Lv Yifei, Dai Zhiqiang, Zhao Qile, Yang Sheng, Zhou Jinning, Liu Jingnan
GNSS Research Center, Wuhan University, 129 Luoyu Road, Wuhan 430079, China.
Sensors (Basel). 2017 Jun 6;17(6):1308. doi: 10.3390/s17061308.
The application of real-time precise point positioning (PPP) requires real-time precise orbit and clock products that should be predicted within a short time to compensate for the communication delay or data gap. Unlike orbit correction, clock correction is difficult to model and predict. The widely used linear model hardly fits long periodic trends with a small data set and exhibits significant accuracy degradation in real-time prediction when a large data set is used. This study proposes a new prediction model for maintaining short-term satellite clocks to meet the high-precision requirements of real-time clocks and provide clock extrapolation without interrupting the real-time data stream. Fast Fourier transform (FFT) is used to analyze the linear prediction residuals of real-time clocks. The periodic terms obtained through FFT are adopted in the sliding window prediction to achieve a significant improvement in short-term prediction accuracy. This study also analyzes and compares the accuracy of short-term forecasts (less than 3 h) by using different length observations. Experimental results obtained from International GNSS Service (IGS) final products and our own real-time clocks show that the 3-h prediction accuracy is better than 0.85 ns. The new model can replace IGS ultra-rapid products in the application of real-time PPP. It is also found that there is a positive correlation between the prediction accuracy and the short-term stability of on-board clocks. Compared with the accuracy of the traditional linear model, the accuracy of the static PPP using the new model of the 2-h prediction clock in N, E, and U directions is improved by about 50%. Furthermore, the static PPP accuracy of 2-h clock products is better than 0.1 m. When an interruption occurs in the real-time model, the accuracy of the kinematic PPP solution using 1-h clock prediction product is better than 0.2 m, without significant accuracy degradation. This model is of practical significance because it solves the problems of interruption and delay in data broadcast in real-time clock estimation and can meet the requirements of real-time PPP.

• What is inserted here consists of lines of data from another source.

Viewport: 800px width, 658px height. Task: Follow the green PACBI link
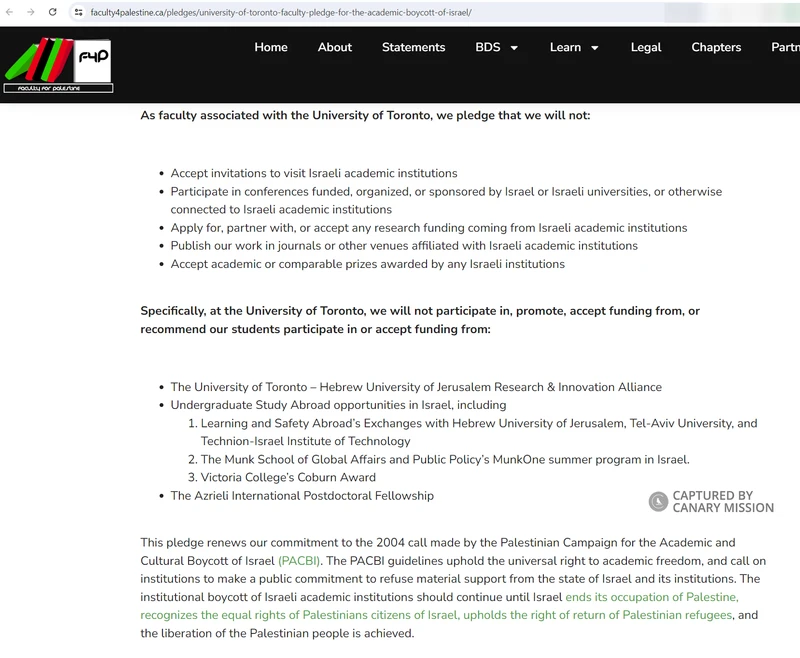coord(299,561)
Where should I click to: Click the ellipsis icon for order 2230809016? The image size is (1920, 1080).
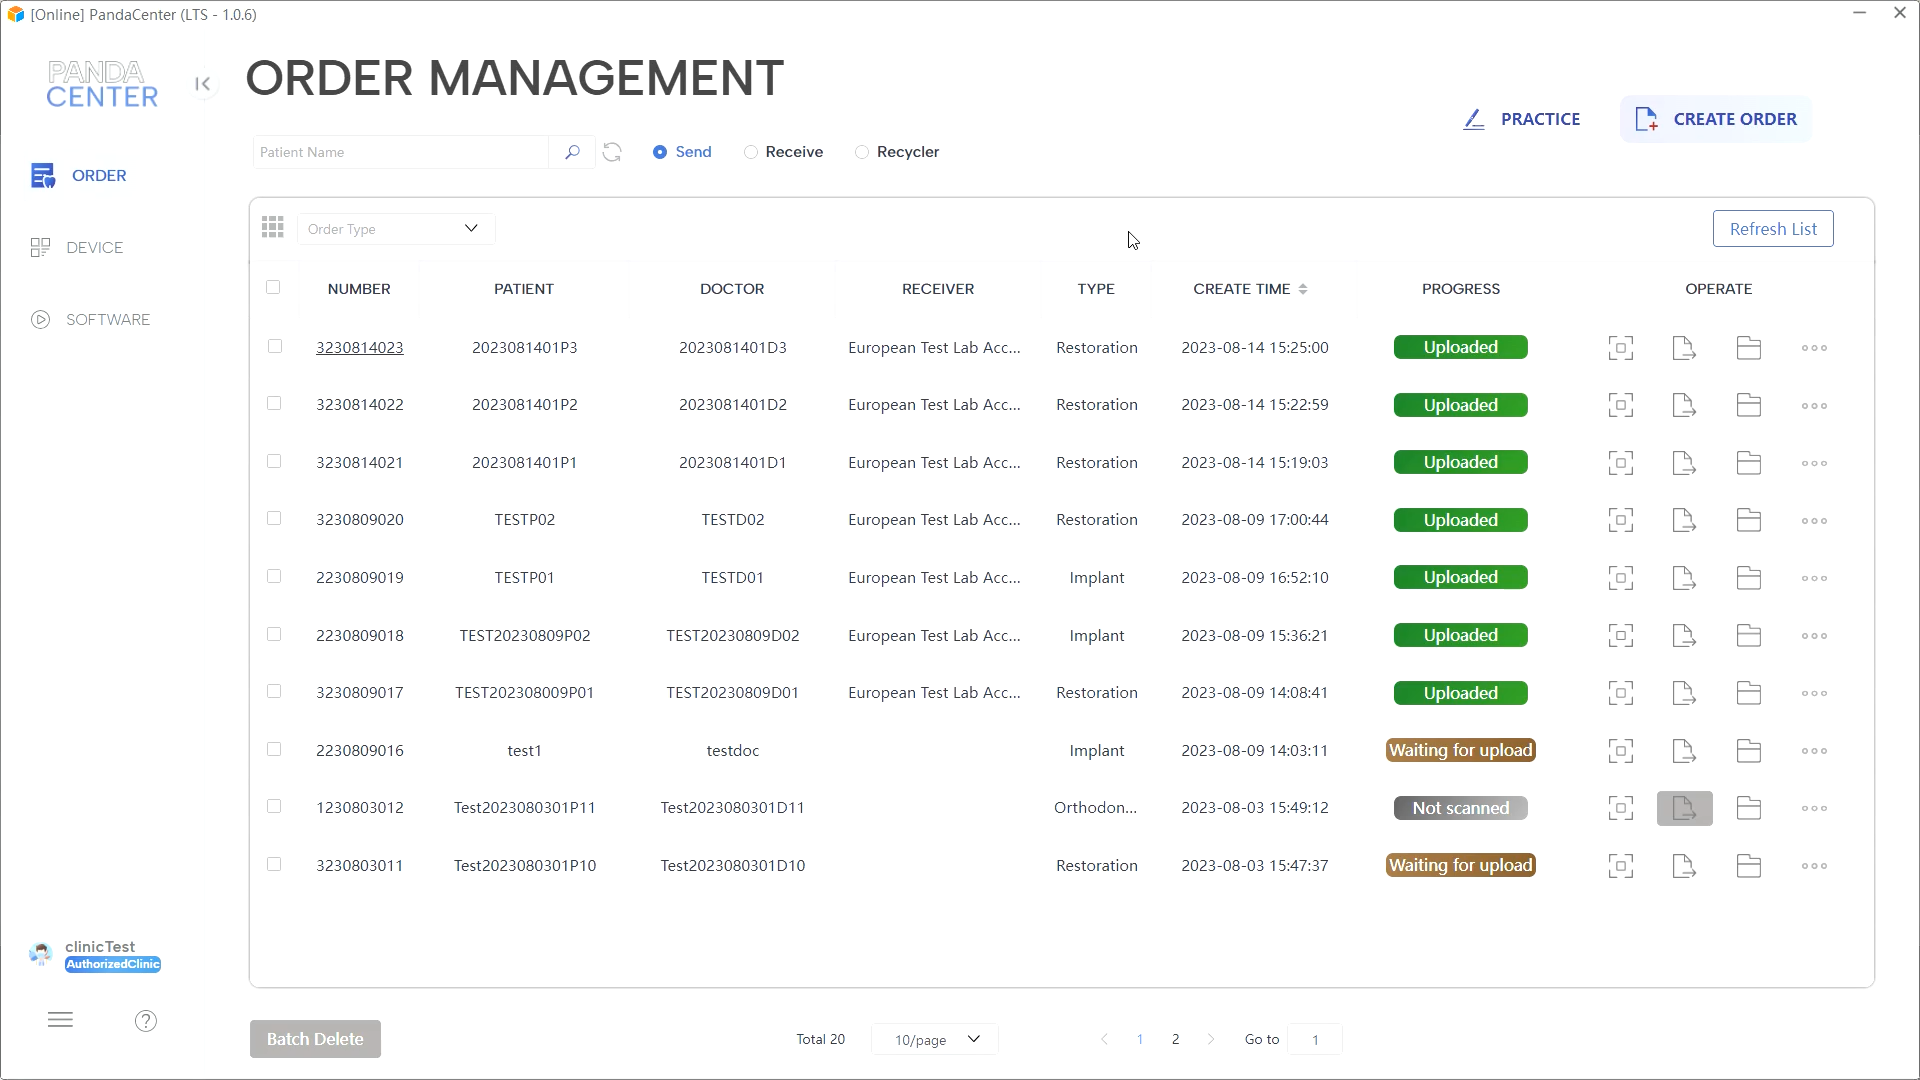(x=1813, y=749)
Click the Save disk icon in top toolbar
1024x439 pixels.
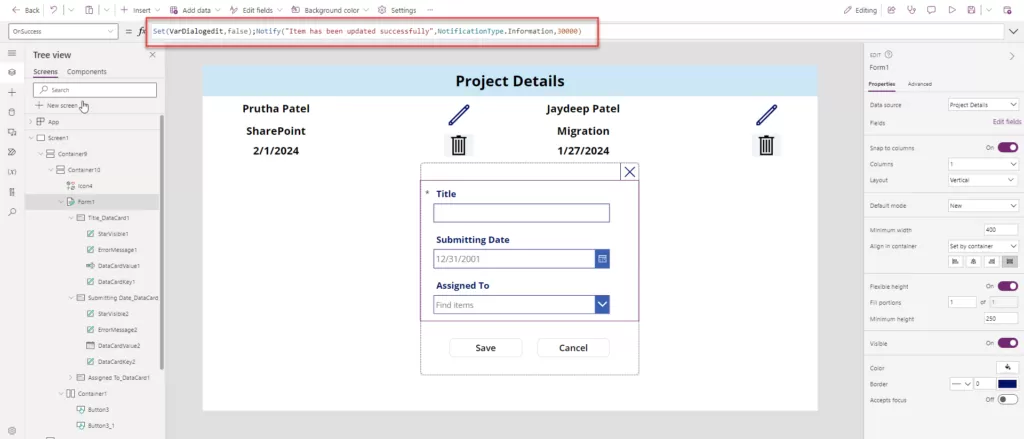[x=970, y=10]
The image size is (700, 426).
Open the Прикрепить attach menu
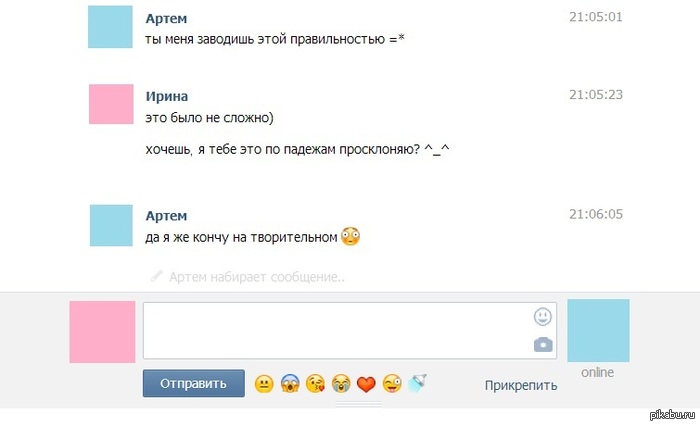(520, 384)

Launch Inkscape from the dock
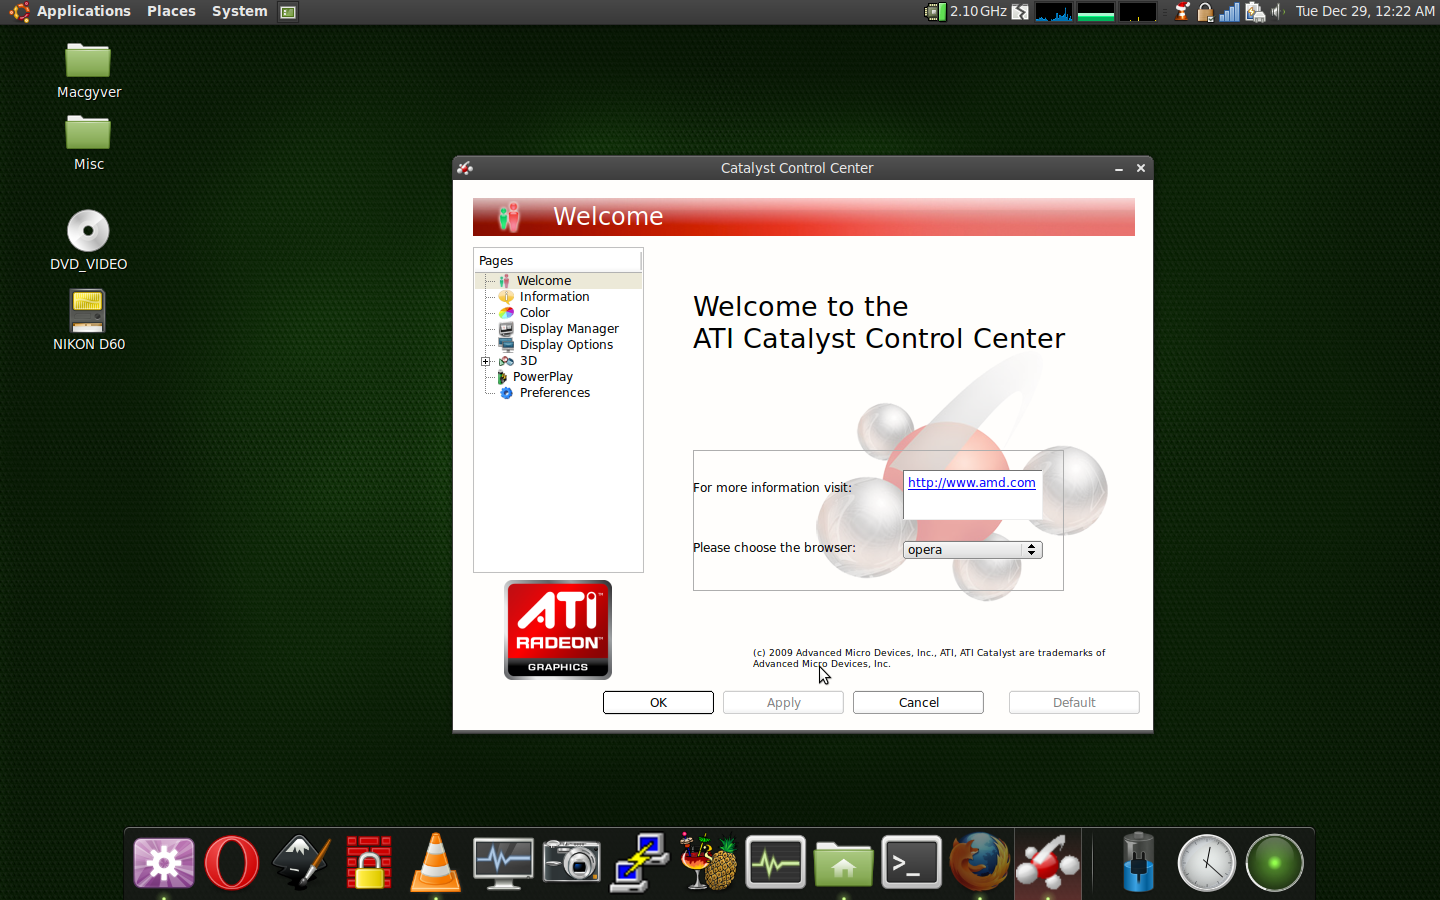point(299,862)
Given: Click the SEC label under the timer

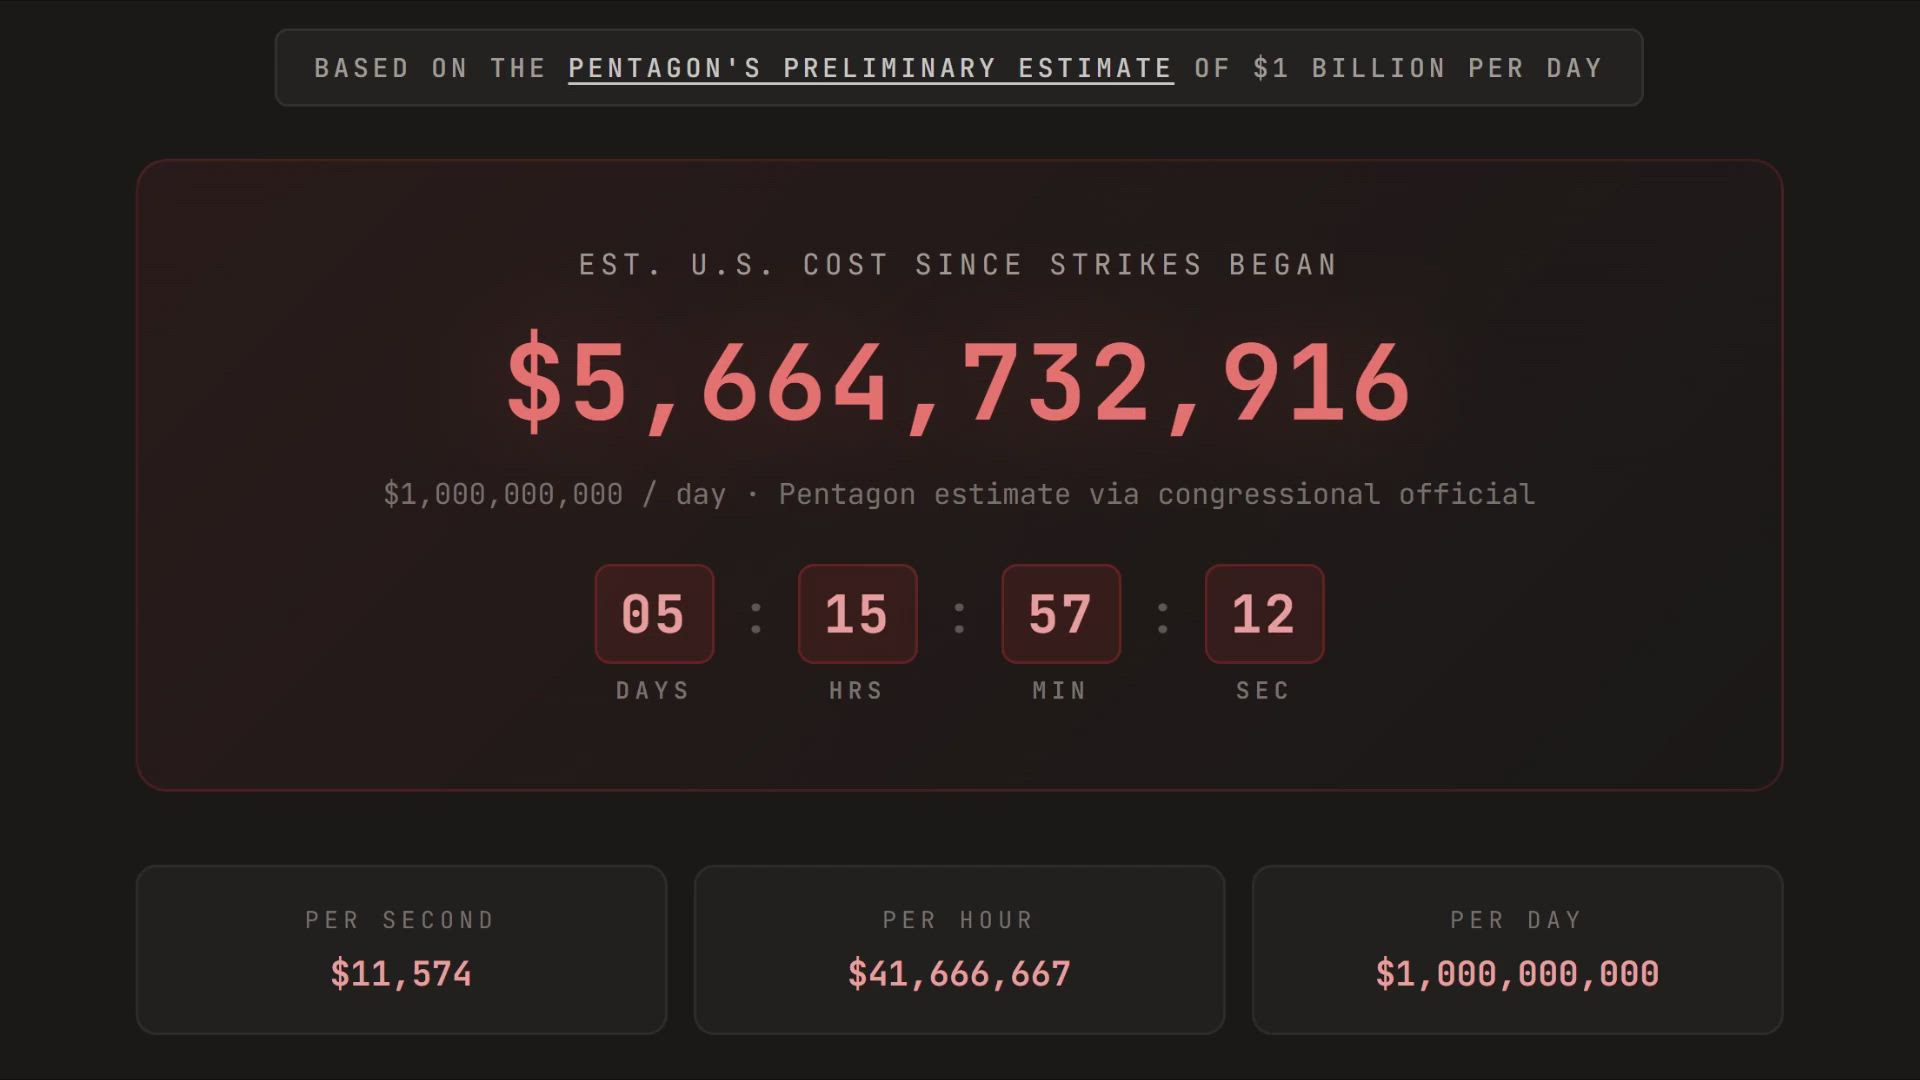Looking at the screenshot, I should (x=1264, y=691).
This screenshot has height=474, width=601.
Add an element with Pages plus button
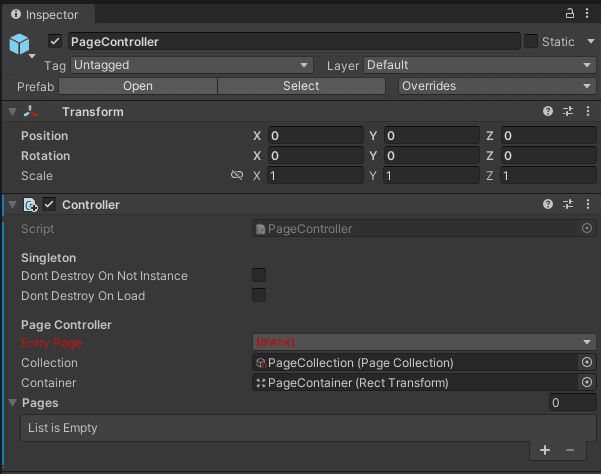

实时精密单点定位(PPP)的应用需要实时精密轨道和时钟产品,这些产品应在短时间内进行预测,以补偿通信延迟或数据间隙。与轨道校正不同,时钟校正难以建模和预测。广泛使用的线性模型很难用小数据集拟合长周期趋势,并且在使用大数据集进行实时预测时会出现显著的精度下降。本研究提出了一种用于维持短期卫星时钟的新预测模型,以满足实时时钟的高精度要求,并在不中断实时数据流的情况下提供时钟外推。快速傅里叶变换(FFT)用于分析实时时钟的线性预测残差。通过FFT获得的周期项被用于滑动窗口预测,以显著提高短期预测精度。本研究还分析和比较了使用不同长度观测值的短期预报(小于3小时)的精度。从国际全球导航卫星系统服务(IGS)最终产品和我们自己的实时时钟获得的实验结果表明,3小时预测精度优于0.85纳秒。新模型可在实时PPP应用中替代IGS超快产品。还发现预测精度与车载时钟的短期稳定性之间存在正相关。与传统线性模型的精度相比,使用新模型的2小时预测时钟在N、E和U方向上的静态PPP精度提高了约50%。此外,2小时时钟产品的静态PPP精度优于0.1米。当实时模型出现中断时,使用1小时时钟预测产品的动态PPP解算精度优于0.2米,精度没有显著下降。该模型具有实际意义,因为它解决了实时时钟估计中数据广播的中断和延迟问题,能够满足实时PPP的要求。